▶ _What needs to be done_: A complete response lists each line of the data below that includes the word "Task".

▶ _Pixel coordinate grounding data_:
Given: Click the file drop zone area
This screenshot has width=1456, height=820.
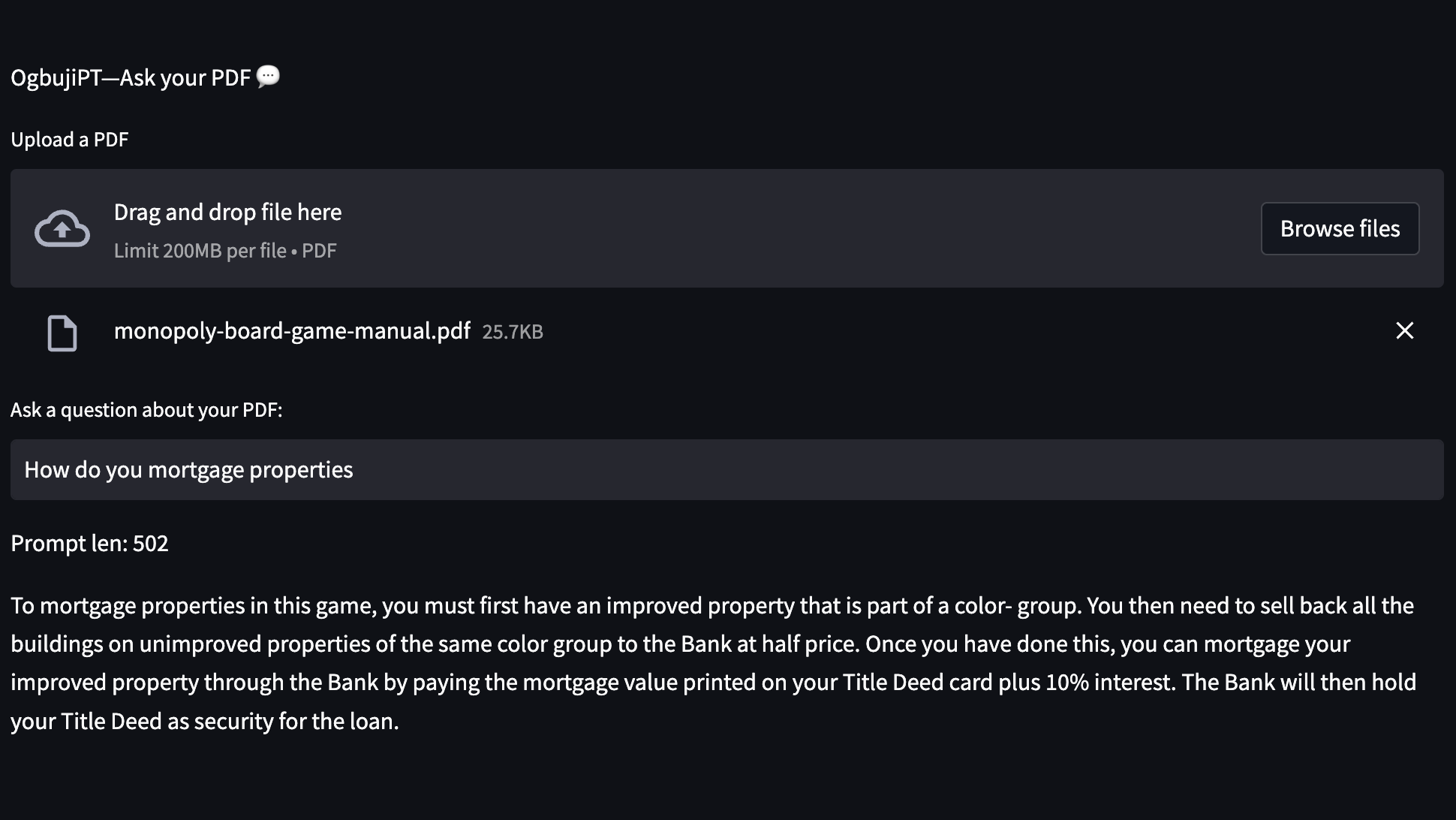Looking at the screenshot, I should pos(726,228).
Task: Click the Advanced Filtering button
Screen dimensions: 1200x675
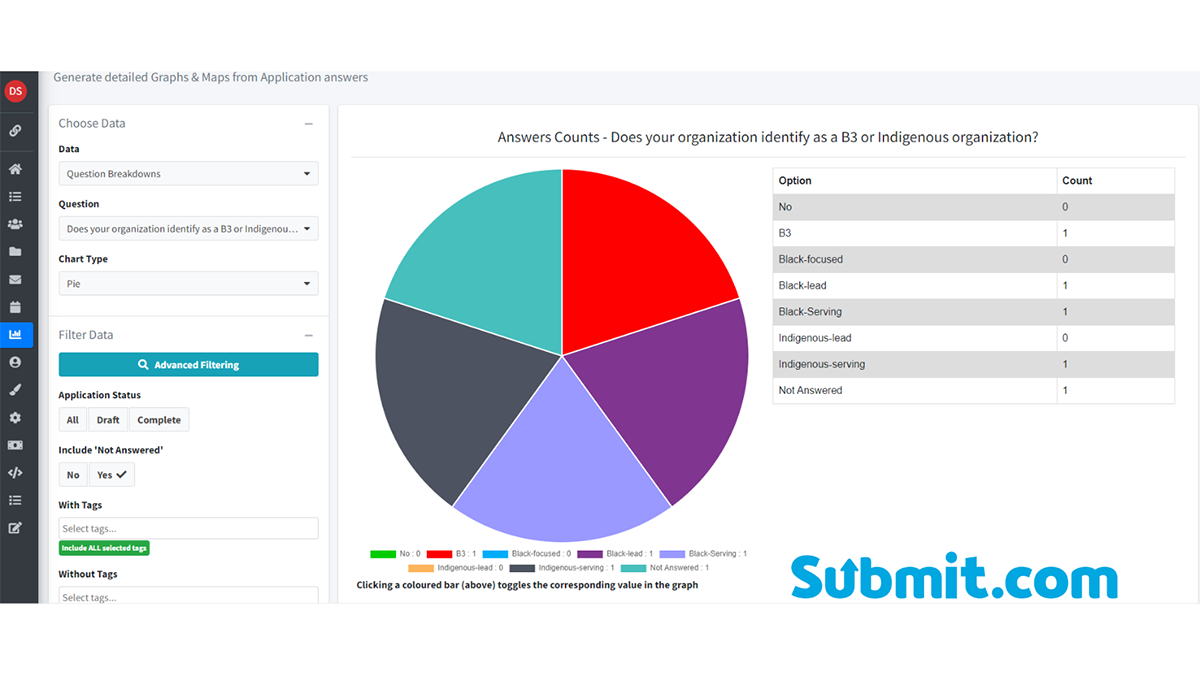Action: coord(188,364)
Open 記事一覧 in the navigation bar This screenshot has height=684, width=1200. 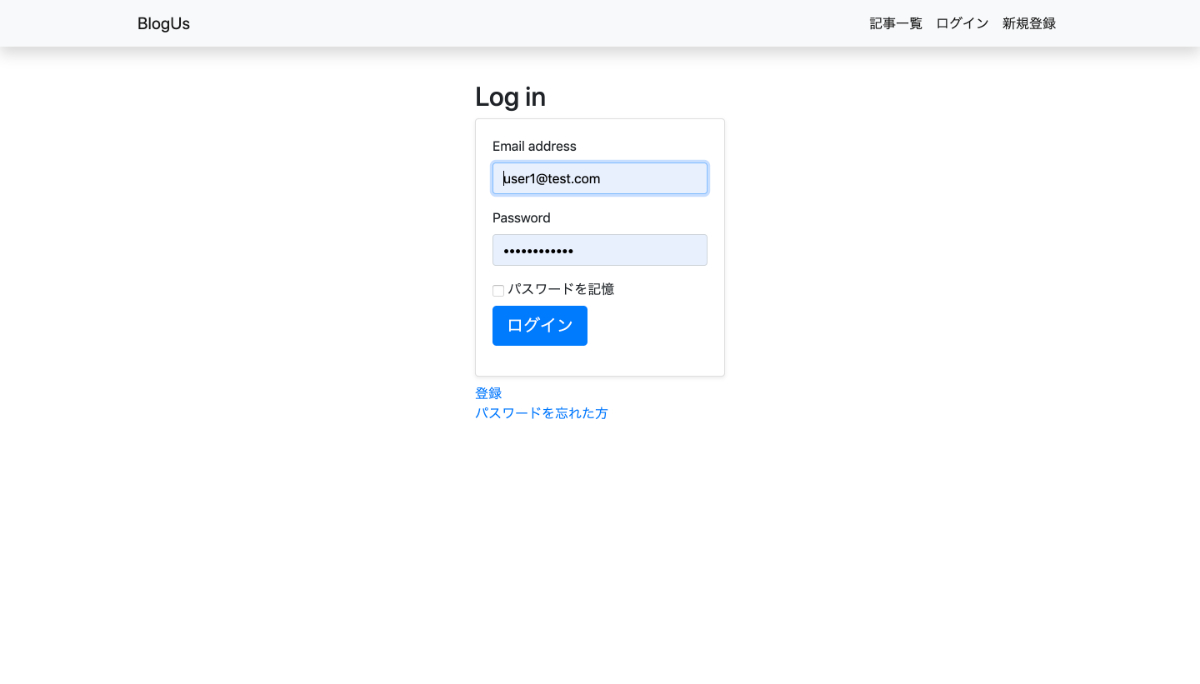pos(895,24)
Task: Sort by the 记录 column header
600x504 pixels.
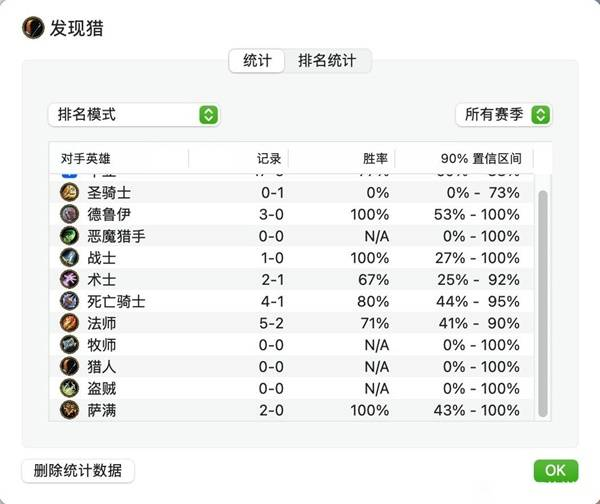Action: [x=269, y=158]
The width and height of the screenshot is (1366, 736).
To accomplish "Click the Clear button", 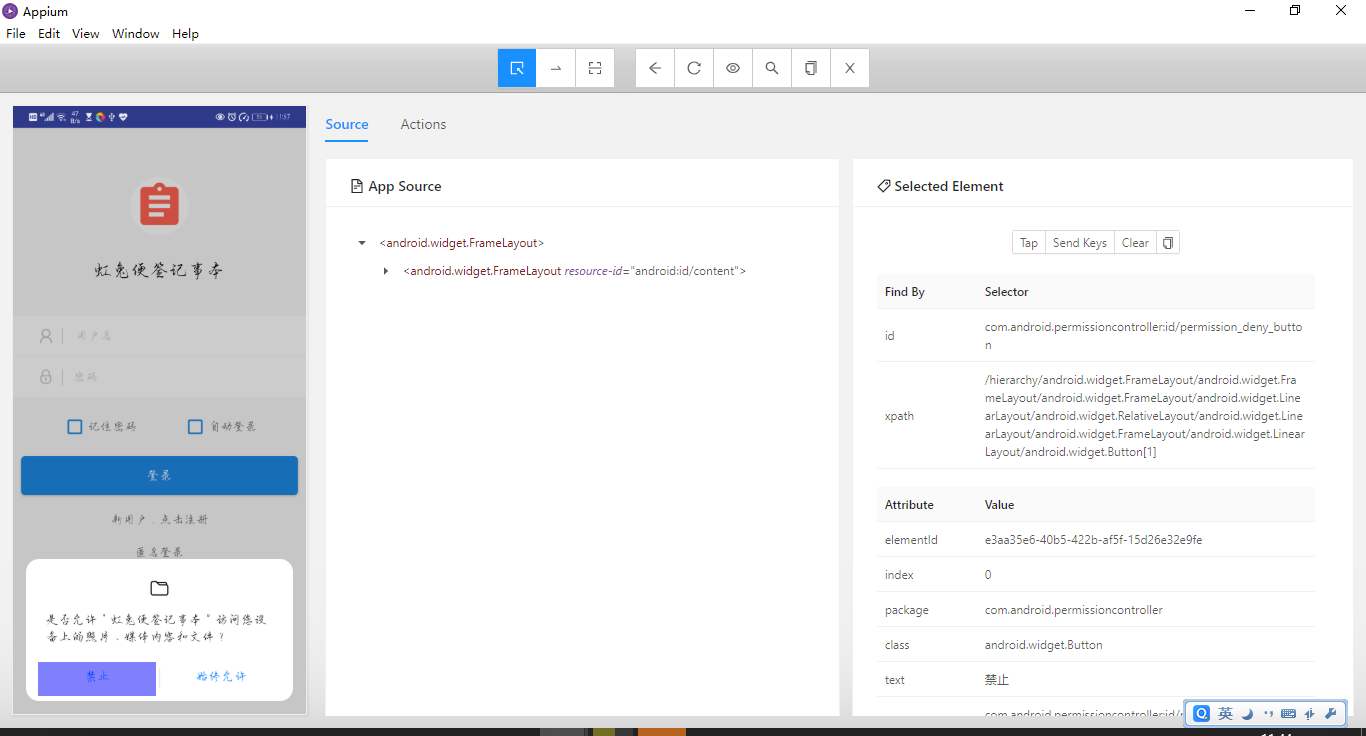I will click(x=1135, y=243).
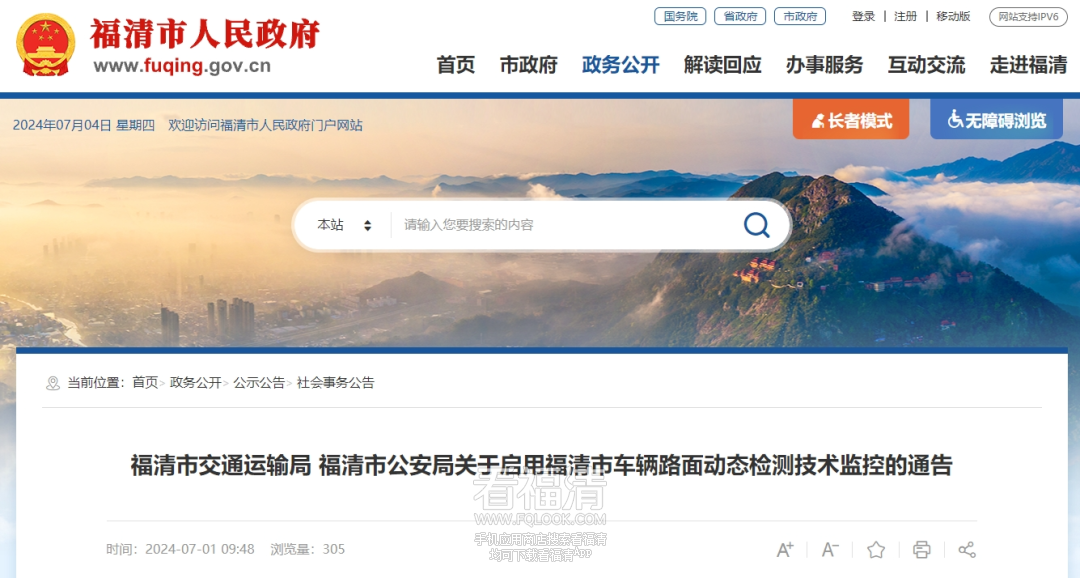Go to 互动交流 menu item
1080x578 pixels.
pyautogui.click(x=926, y=65)
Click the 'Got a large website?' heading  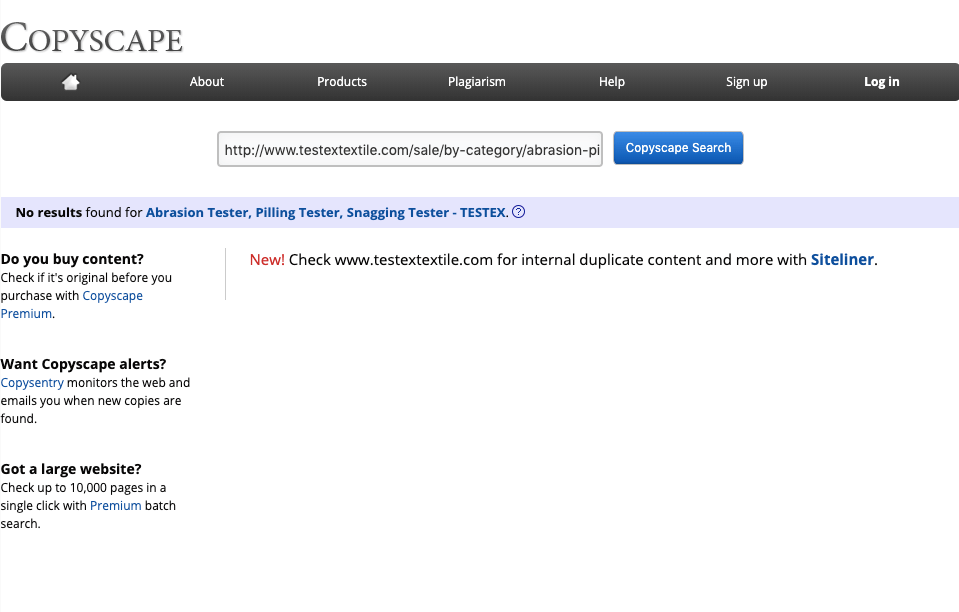(x=71, y=469)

▶ _Response_:
Task: Click the Advanced Filtering button
Task: Sort by the 记录 column header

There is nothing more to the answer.